_MATERIAL TO PROCESS_
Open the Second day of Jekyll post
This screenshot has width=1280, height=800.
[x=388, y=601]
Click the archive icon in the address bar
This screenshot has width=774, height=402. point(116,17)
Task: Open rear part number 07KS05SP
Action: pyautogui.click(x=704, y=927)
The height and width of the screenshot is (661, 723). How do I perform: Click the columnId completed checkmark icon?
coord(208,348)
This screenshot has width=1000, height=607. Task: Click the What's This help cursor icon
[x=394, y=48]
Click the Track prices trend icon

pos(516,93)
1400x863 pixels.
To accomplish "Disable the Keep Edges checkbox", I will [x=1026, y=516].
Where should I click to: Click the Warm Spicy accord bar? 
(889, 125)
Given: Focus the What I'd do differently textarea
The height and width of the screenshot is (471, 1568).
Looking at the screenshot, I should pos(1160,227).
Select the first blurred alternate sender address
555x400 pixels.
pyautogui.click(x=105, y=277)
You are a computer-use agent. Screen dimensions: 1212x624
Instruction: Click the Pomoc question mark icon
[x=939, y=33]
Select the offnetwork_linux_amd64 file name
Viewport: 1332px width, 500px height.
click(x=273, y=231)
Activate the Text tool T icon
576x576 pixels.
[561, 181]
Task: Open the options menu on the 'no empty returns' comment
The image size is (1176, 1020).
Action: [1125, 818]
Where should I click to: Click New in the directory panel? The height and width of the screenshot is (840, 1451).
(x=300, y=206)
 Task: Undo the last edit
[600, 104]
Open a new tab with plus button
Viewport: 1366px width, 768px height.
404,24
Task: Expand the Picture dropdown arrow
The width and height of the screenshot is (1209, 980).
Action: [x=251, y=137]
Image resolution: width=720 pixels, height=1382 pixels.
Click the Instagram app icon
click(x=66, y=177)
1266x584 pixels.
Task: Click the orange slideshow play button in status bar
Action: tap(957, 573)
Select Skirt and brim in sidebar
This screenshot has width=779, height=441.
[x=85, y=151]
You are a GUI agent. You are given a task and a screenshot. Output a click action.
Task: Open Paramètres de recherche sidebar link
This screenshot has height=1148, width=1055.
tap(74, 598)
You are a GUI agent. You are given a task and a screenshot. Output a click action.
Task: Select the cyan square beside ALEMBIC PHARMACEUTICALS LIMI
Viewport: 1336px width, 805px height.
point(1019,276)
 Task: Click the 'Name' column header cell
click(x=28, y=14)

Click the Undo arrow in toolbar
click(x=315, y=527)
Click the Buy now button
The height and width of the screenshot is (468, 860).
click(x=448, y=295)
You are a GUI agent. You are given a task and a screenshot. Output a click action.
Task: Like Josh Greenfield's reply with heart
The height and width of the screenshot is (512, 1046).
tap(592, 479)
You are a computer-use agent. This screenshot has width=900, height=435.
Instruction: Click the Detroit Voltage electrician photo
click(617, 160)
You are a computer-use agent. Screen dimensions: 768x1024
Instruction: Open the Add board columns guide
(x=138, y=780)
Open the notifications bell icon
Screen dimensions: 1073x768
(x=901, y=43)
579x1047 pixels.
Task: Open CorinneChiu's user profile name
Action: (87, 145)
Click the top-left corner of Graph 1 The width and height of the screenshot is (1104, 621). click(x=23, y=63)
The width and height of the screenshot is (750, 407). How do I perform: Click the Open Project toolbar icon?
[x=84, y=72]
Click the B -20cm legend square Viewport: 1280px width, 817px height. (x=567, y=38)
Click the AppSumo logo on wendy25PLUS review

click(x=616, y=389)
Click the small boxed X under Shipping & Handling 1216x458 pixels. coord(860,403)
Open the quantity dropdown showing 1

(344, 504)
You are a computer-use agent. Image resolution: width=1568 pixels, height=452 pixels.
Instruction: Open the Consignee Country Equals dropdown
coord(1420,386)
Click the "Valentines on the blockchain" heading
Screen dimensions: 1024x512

_WHAT TO WORK ON_
For the string "agent", go line by line through the material and copy every line that has it.

_RESULT OF THIS TASK_
You are a computer-use agent. Screen dimensions: 1212x624
You are a GUI agent. You are given a task and a screenshot. Output a click action.
You are a GUI agent. You are given a task and a screenshot. Output a click action.
You are a GUI agent. You are given a task and a screenshot. Output a click action.
You are a computer-use agent. This screenshot has width=900, height=435.
You are a computer-use agent. Screen dimensions: 768x1024
You are a computer-use agent. Image resolution: width=1568 pixels, height=452 pixels.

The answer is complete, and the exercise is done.